Luck is what happens when preparation meets opportunity.
Those words were painted on the wall of my high school wrestling room, where our coach, Bill Fjetland, used them to remind us that the hard work we put in every day would eventually pay off. It’s a message that resonates beyond the mat, applying to anyone striving to improve and reach a goal.
Coach Fjetland didn’t invent the quote, though. In fact, no one seems to know exactly who did.
And, on a day when many people celebrate St. Patrick and the idea of Irish luck, it’s worth asking where the famous line came from — or at least where it didn’t.
The phrase “Luck is what happens when preparation meets opportunity” is often attributed to the Stoic philosopher Lucius Annaeus Seneca, better known as Seneca the Younger. But there is no evidence in Seneca’s Latin writings that he ever wrote those words. Scholars who track the origins of quotations say the line only began appearing under Seneca’s name in the 1990s, usually without any specific citation.
Over the years, it has also been misattributed to others, including former Texas football coach Darrell K. Royal and writer Elmer Letterman.
There is, however, an Italian line that comes close: “La fortuna non esiste: esiste il momento in cui il talento incontra l’occasione,” which translates roughly to “Luck doesn’t exist; there is only the moment when talent meets opportunity.” That version, too, has sometimes been incorrectly credited to Seneca.

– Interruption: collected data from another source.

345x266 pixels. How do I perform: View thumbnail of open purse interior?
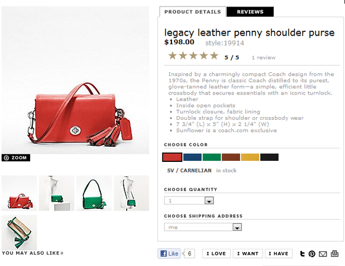coord(19,233)
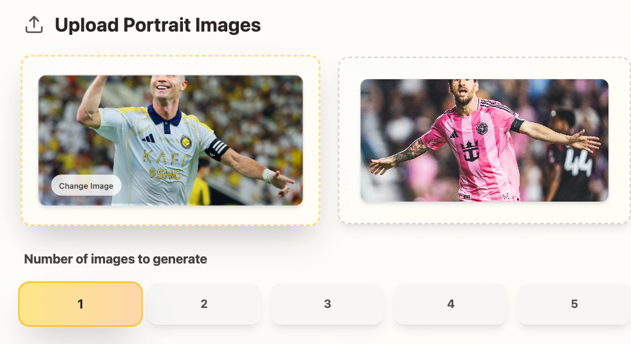Select the 5 images option
Screen dimensions: 631x344
point(574,303)
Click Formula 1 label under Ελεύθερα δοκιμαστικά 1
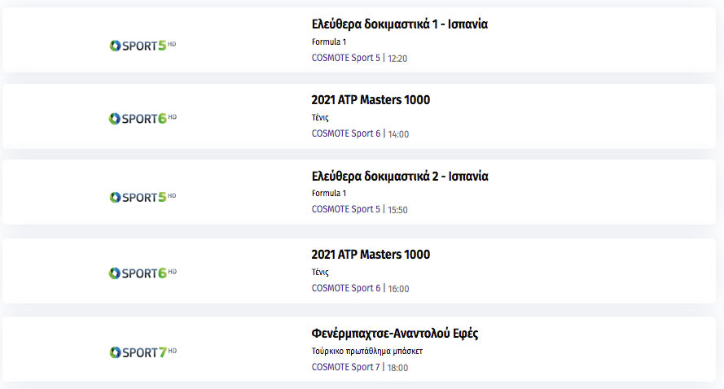Image resolution: width=724 pixels, height=389 pixels. (x=329, y=42)
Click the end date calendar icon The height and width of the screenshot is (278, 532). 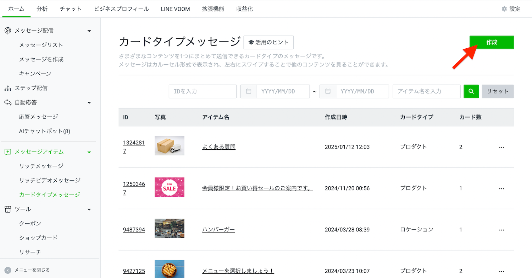(328, 91)
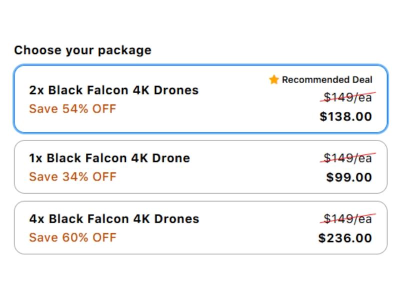The height and width of the screenshot is (300, 400).
Task: Click the struck-through $149/ea in 2x package
Action: 348,97
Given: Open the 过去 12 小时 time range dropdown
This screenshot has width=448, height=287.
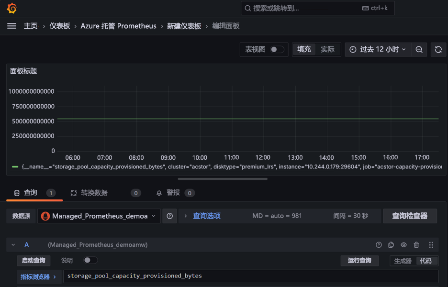Looking at the screenshot, I should tap(378, 49).
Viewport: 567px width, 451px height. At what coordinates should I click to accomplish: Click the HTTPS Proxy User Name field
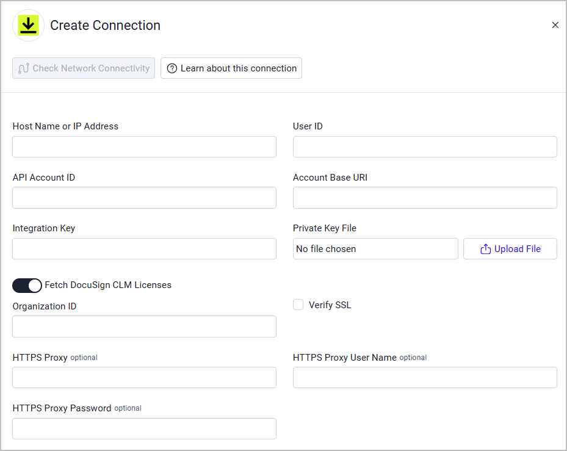point(425,378)
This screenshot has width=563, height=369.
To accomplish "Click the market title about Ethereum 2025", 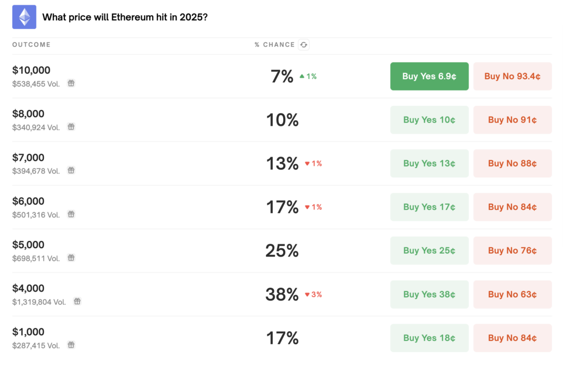I will pyautogui.click(x=125, y=17).
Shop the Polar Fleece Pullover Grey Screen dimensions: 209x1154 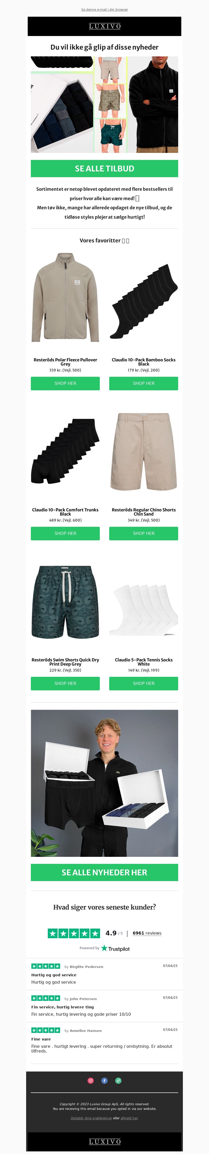(65, 383)
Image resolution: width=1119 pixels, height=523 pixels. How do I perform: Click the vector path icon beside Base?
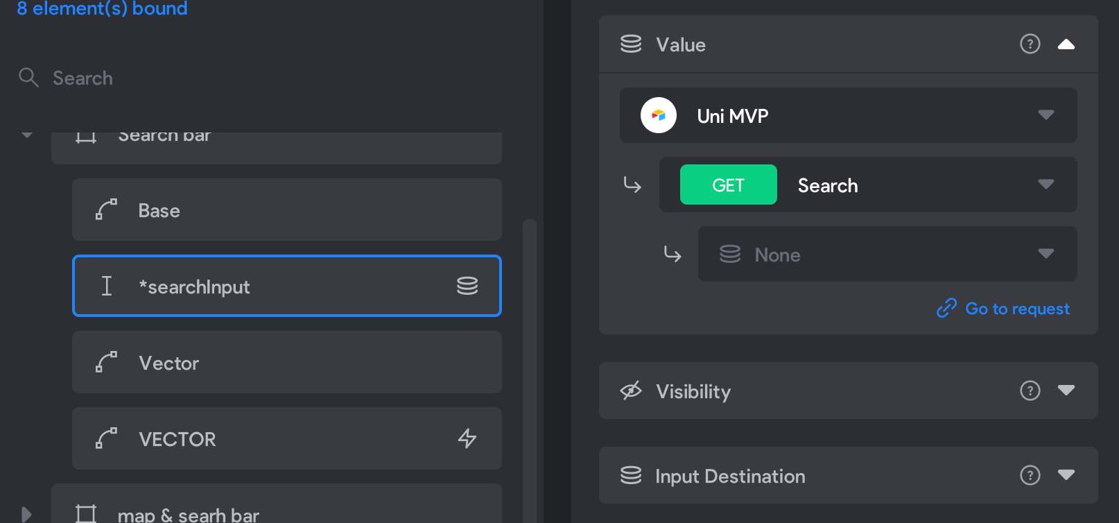click(106, 209)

In reality, the Roman philosopher likely never summarized the idea as a neat motto about luck. But something very similar does appear in his writing — and, fittingly, it involves wrestling.
In “De Beneficiis” (“On Benefits”), Seneca praises a remark by his friend Demetrius the Cynic about preparation and timing. In one translation, Demetrius says the best wrestler is not the one who has mastered every trick and technique — many of which rarely come into play — but the one who has practiced a few moves carefully and watches closely for the right moment to use them.

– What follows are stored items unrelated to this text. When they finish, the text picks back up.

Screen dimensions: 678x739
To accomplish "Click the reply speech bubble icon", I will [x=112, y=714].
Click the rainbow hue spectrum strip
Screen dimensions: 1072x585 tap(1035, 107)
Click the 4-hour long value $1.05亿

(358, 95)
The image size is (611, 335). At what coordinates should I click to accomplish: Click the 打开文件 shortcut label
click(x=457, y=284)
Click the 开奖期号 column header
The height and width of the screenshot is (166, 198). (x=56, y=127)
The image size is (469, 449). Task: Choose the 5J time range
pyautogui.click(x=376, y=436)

In other words, success comes from preparation meeting opportunity — even if Seneca never used the word “luck.”
That idea may well be the kernel of wisdom that later inspired the modern aphorism.
Centuries later, Thomas Jefferson expressed a similar thought in his own way. The third U.S. president, who claimed Welsh ancestry, is often quoted as saying: “I’m a great believer in luck, and I find the harder I work, the more I have of it.”
Which is another way of saying you don’t have to be Irish — or a wrestler — to be lucky.
Happy St. Patrick’s Day, and thank you for reading.